::: ОТРЫВОК ТЕКСТА
С каких это пор, спрашивается, у нас появились исламские республики, если Россия – светское государство?

И кто «избрал» эти регионы в качестве «пилотных»? Надо полагать, с «подсказки» безответственной Британской короны  сами казахстанские власти, «строящие» Тюркский каганат и/или Великий Туран! Цель такого «избрания» -вбить клин в нормальные взаимоотношения между нашими народами —  становится очевидной! А это очень реально, так как не будем забывать, что финансовые активы так называемых «пилотных» регионов наработаны не только трудящимися представителями ислама, но и трудящимися, относящимися к другим религиозным конфессиям.

 Отсюда вопрос, как быть в этом случае? В «Известиях» уже писали о беспокойстве российских властей выводом капитала через Казахстан — Центробанк выявляет соответствующие схемы, например, схемы, связанные с фиктивным импортом. А мы потом удивляемся, почему местные элиты Татарстана и Башкортостана в последнее время настолько обнаглели, что готовы противостоять и Кремлю, и Президенту! А в Дагестане, как отмечалось в прессе,  даже пришлось в 2017 году высадить целый десант силовиков во главе с Владимиром Васильевым для жесткой зачистки местных элит.

Безусловно, коррупция в этих регионах громадна и с ней нужно бороться решительно, но создается угроза целостности государства, и здесь центральная власть должна быть беспощадна.

В прессе муссируется тема, дескать, созданием МФЦА Казахстан существенно обогнал Россию, ведь стартовые возможности были примерно одинаковые. Эта тема муссируется также нашими либерастами и пятой колонной, в т.ч. и профессорами от ВШЭ.

Хочется  всем им сказать: «Не беспокойтесь! У России много проблем! Но, тем не менее, она создаст свои дееспособные международные финансовые центры на иной основе! При этом не позволит чужой правовой системе стать выше нашей, национальной»!

Одновременно ей необходимо будет тщательно проработать все вопросы правовой и экономической безопасности, отработать все гарантии минимизации возможных рисков и т.д.

Что касается Казахстана, то он однозначно шагнул в пасть Британского льва! Такова плата за предательство интересов своего народа, за исход из «Русского Мира», где Казахстан был одной из его крупнейших жемчужин, а сейчас стал пищей для безответственной империи – Британской короны (Англосаксонского каганата).

Это его более, чем ошибочный выбор! Это преступление перед своим народом! В данной опасной ситуации даже все социальные конфликты по поводу демократических прав и свобод, зарплаты, цен на продукты питания, ЖКХ-услуги и т.д. в Казахстане выглядят безнадежно мелочными. Потому как на повестке дня судьба самого молодого государства, самой будущности народа Казахстана.

Но в этой ситуации Россия должна позаботиться прежде всего о себе, о собственной безопасности! Ещё бы! Руководство Казахстана приняло решение о строительстве новой американской военно-бактериологической лаборатории. Разве это не покушение Глобальной элиты на наш государственный суверенитет через «посредничество» недоношенного проектно-конструкторского «государства».
::::::
::: ИСХОДНЫЕ ЗАПИСИ
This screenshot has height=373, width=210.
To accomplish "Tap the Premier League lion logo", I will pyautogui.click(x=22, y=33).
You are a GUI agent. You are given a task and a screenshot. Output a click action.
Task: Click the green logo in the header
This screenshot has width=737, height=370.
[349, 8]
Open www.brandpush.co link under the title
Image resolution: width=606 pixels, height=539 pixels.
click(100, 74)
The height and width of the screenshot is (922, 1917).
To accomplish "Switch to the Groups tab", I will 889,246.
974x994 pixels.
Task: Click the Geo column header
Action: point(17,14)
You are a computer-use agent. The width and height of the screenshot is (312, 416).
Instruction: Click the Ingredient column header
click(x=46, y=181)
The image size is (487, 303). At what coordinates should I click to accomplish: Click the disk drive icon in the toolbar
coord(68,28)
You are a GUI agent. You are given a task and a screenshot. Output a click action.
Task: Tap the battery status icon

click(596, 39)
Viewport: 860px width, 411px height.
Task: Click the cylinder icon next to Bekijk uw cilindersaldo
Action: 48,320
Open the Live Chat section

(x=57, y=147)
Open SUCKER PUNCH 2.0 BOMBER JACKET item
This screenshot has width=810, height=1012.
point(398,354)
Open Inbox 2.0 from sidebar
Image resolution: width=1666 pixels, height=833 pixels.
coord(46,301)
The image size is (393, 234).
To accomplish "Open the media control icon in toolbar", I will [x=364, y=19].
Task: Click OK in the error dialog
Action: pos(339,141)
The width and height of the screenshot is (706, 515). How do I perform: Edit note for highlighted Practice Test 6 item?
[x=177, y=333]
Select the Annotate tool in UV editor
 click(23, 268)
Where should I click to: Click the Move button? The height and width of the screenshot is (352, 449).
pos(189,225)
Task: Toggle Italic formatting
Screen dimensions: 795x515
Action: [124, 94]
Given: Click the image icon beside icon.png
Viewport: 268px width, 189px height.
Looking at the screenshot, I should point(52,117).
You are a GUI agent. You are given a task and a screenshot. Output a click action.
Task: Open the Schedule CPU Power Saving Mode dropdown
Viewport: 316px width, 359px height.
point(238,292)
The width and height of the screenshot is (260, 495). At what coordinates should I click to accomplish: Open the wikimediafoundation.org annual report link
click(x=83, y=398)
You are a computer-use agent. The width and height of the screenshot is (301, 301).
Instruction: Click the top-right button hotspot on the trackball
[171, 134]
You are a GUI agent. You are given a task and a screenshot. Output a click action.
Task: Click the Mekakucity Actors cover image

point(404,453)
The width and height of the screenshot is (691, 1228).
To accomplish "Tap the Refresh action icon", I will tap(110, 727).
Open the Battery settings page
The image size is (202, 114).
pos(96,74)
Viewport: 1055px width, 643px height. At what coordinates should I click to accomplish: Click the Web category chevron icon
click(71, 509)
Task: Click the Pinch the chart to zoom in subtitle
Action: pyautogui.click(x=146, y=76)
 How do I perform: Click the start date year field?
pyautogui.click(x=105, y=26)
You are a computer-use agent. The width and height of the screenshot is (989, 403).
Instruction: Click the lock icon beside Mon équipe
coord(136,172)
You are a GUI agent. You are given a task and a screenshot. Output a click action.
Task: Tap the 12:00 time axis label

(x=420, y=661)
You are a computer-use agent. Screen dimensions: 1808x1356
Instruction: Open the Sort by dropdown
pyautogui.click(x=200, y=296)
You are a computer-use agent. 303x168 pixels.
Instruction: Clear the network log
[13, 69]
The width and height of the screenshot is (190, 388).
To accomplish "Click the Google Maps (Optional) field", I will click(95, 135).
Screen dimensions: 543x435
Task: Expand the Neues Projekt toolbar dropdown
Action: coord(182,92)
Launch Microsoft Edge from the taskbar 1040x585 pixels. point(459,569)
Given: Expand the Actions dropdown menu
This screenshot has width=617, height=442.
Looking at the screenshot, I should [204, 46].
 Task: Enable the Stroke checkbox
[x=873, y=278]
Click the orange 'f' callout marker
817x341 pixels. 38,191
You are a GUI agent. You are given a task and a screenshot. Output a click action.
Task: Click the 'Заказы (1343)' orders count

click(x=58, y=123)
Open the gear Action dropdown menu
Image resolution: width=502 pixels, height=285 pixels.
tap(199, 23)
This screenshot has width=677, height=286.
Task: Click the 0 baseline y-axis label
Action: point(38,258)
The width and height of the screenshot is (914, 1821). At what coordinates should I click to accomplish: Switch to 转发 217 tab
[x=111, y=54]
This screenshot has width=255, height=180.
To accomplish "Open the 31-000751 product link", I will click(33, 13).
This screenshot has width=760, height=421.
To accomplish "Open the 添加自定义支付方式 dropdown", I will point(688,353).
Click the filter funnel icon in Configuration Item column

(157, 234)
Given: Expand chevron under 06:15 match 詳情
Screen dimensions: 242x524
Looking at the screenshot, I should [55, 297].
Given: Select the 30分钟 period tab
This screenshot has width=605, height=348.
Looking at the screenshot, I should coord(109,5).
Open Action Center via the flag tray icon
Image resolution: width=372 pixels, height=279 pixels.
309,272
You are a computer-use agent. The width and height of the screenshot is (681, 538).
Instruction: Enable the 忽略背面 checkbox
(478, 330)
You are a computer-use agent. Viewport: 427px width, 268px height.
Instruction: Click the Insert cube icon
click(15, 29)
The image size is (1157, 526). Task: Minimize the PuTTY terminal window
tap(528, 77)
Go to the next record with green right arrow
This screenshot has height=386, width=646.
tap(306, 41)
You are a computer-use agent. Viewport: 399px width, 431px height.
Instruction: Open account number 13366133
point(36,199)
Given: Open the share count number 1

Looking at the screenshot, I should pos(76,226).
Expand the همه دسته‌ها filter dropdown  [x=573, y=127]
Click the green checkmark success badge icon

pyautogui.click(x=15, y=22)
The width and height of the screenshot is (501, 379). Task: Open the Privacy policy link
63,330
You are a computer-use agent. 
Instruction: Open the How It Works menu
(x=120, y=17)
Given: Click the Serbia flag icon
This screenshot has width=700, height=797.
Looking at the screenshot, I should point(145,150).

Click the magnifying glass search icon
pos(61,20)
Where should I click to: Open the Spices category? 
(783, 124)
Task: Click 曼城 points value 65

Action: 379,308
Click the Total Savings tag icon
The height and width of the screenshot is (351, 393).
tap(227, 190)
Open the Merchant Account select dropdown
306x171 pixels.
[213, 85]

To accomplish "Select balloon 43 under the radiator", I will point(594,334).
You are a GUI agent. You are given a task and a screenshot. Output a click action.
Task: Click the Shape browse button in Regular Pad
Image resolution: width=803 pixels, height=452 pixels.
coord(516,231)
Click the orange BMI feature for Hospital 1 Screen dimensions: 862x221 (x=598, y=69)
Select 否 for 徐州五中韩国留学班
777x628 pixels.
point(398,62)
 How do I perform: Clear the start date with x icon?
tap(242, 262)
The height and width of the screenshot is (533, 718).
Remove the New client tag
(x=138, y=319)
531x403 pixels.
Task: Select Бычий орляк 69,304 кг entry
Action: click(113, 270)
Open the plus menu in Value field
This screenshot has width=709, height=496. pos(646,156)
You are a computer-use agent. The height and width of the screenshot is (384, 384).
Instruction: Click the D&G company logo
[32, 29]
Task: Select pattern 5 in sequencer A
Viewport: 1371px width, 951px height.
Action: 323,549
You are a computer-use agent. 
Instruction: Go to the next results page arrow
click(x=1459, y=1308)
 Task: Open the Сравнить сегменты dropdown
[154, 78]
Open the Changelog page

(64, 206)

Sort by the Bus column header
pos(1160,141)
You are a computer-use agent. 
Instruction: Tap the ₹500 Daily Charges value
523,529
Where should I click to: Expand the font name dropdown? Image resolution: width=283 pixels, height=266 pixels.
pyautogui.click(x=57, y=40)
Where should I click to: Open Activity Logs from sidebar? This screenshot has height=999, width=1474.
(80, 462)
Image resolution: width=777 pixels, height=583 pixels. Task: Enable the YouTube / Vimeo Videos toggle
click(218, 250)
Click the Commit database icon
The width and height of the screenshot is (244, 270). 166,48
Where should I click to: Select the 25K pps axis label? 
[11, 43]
::::::
▶ ЗАДАНИЕ
Перепишите без изменений часть отрывка текста от слов «В прессе муссируется» до слов «рисков и т.д.» включительно. Записи для работы не понадобятся.

▶ ПИСЬМЕННОЕ РЕШЕНИЕ
В прессе муссируется тема, дескать, созданием МФЦА Казахстан существенно обогнал Россию, ведь стартовые возможности были примерно одинаковые. Эта тема муссируется также нашими либерастами и пятой колонной, в т.ч. и профессорами от ВШЭ.

Хочется  всем им сказать: «Не беспокойтесь! У России много проблем! Но, тем не менее, она создаст свои дееспособные международные финансовые центры на иной основе! При этом не позволит чужой правовой системе стать выше нашей, национальной»!

Одновременно ей необходимо будет тщательно проработать все вопросы правовой и экономической безопасности, отработать все гарантии минимизации возможных рисков и т.д.